Und dieser Sohn war noch dazu sein Eingeborner. Wenn er mehrere Söhne gehabt und einen davon hingegeben hätte, sogar den erstgeborenen; so wäre das nicht so wunderbar gewesen. Aber den Eingebornen hingeben, das geht über alle Fassungskraft.
So kann man leicht glauben, daß er uns das Mindere nicht versagen werde, nachdem er uns das Höchste gegeben, das er geben konnte. Ja, da er uns Christum gegeben, hat er uns nicht Alles gegeben, was er geben konnte? „Der seines eigenen Sohnes nicht geschont, sondern ihn für uns Alle hingegeben hat, wie sollte er uns nicht Alles mit ihm geschenkt haben? (Röm. 8,32)“ Er hat uns Alles das gegeben, was in Bezug auf uns von höherer Ordnung ist, – um dessen zu unserer Seligkeit zu genießen; und das sind die göttlichen Personen. Er hat uns Alles gegeben, was beinahe gleicher Ordnung mit uns ist, – um vereint damit zu leben; und das sind die Chöre der Engel. Er hat uns Alles gegeben, was niederer Ordnung ist, – um uns dessen zu bedienen; nämlich die übrigen Geschöpfe, deren Verwendung von Christus abhängt, der ihr Herr ist. Wer sieht demnach nicht, daß er uns Alles gegeben, indem er uns Christum gab? Jene Zeit, „in der denen, die Gott fürchten, nichts mangelt“ (Ps. 33,10), ist also schon gekommen?
Und siehe jetzt, wie die Worte: Seinen eingebornen Sohn, das dritte Maß der göttlichen Liebe bezeichnen, das der heilige Paulus die Höhe nennt. Ist dieses Maß auch bei deiner Liebe, wenn du so wenig dich empor schwingst? Du opferst Demjenigen, der so viel für dich getan, nicht einmal ein kleines Vergnügen! „Erhebe dich hoch und sei glorreich“ (Job 40,5)

Aufgaben:
[A] Gib den Abschnitt der Quelle von „Und dieser Sohn“ bis „über alle Fassungskraft.“ wortgetreu wieder.
[B] Übertrage diesen Satz aus der Quelle ins Englische: „So kann man leicht glauben, daß er uns das Mindere nicht versagen werde, nachdem er uns das Höchste gegeben, das er geben konnte.“
Die Daten werden hier nicht gebraucht.

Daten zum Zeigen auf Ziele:
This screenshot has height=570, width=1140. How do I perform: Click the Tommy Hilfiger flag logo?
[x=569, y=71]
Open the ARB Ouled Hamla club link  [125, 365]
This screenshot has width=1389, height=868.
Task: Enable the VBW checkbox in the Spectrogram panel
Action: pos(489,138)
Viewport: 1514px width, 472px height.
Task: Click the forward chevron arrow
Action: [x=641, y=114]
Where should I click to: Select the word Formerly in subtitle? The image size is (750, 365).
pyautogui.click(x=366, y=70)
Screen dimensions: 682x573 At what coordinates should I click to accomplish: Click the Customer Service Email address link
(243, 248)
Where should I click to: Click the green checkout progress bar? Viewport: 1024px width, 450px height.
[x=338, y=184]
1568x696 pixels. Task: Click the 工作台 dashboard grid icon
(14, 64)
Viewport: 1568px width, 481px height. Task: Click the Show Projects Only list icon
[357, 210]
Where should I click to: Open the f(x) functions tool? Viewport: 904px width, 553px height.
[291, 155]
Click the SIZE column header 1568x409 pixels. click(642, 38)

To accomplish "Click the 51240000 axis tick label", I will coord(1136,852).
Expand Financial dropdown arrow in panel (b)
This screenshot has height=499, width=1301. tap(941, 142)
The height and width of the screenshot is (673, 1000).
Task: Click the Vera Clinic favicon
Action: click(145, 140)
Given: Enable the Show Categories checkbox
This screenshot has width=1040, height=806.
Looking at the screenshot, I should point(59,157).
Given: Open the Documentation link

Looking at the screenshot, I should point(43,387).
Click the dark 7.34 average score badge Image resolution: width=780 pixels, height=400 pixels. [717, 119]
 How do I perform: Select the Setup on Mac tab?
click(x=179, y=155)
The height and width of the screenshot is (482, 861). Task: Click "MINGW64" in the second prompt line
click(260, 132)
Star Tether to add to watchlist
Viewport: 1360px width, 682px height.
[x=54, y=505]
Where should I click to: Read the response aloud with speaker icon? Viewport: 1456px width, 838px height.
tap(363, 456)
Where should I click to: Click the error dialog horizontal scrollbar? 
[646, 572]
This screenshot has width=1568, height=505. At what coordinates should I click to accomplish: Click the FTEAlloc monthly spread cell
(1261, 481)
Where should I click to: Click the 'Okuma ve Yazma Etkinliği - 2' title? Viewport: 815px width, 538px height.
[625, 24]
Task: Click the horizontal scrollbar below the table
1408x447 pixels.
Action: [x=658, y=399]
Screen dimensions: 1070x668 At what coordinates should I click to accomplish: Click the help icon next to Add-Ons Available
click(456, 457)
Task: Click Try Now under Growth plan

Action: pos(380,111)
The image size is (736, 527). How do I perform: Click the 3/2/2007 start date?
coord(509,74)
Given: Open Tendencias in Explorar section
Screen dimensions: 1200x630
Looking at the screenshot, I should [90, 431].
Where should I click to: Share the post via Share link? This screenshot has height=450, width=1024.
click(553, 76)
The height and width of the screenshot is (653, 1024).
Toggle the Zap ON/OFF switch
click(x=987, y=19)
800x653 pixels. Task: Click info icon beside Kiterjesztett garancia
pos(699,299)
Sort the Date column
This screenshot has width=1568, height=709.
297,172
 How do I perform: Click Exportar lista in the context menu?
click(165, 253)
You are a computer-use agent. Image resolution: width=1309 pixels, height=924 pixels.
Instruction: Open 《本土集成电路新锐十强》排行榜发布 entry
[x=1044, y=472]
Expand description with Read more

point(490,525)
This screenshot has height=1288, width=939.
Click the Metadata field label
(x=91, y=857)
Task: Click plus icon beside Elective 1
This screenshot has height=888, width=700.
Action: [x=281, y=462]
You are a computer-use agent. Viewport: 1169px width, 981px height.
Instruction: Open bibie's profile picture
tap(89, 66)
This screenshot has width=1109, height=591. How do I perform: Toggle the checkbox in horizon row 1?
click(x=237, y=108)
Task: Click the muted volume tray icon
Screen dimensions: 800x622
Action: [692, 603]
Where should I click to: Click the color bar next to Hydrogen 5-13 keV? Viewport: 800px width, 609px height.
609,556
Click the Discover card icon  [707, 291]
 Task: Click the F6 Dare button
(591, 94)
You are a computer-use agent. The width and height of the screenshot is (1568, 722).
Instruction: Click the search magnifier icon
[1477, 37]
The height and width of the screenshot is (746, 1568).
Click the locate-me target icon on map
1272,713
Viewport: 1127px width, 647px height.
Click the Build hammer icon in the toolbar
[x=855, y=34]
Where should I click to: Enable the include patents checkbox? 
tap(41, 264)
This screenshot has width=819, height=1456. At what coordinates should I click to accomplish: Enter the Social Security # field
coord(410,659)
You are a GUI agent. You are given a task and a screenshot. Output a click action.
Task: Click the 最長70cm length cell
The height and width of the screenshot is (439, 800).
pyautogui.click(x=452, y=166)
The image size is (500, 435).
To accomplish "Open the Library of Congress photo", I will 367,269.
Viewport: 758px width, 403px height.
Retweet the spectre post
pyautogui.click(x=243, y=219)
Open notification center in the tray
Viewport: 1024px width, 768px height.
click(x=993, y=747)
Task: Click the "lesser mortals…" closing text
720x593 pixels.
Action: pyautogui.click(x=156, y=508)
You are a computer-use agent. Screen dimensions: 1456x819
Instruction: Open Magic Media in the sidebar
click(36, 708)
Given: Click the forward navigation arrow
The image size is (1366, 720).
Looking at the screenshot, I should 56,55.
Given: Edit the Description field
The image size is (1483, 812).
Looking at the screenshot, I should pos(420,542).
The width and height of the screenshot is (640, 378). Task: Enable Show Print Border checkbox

Lösungen:
[A]
Und dieser Sohn war noch dazu sein Eingeborner. Wenn er mehrere Söhne gehabt und einen davon hingegeben hätte, sogar den erstgeborenen; so wäre das nicht so wunderbar gewesen. Aber den Eingebornen hingeben, das geht über alle Fassungskraft.

[B] Thus one can easily believe that he will not deny us the lesser, after he has given us the highest that he could give.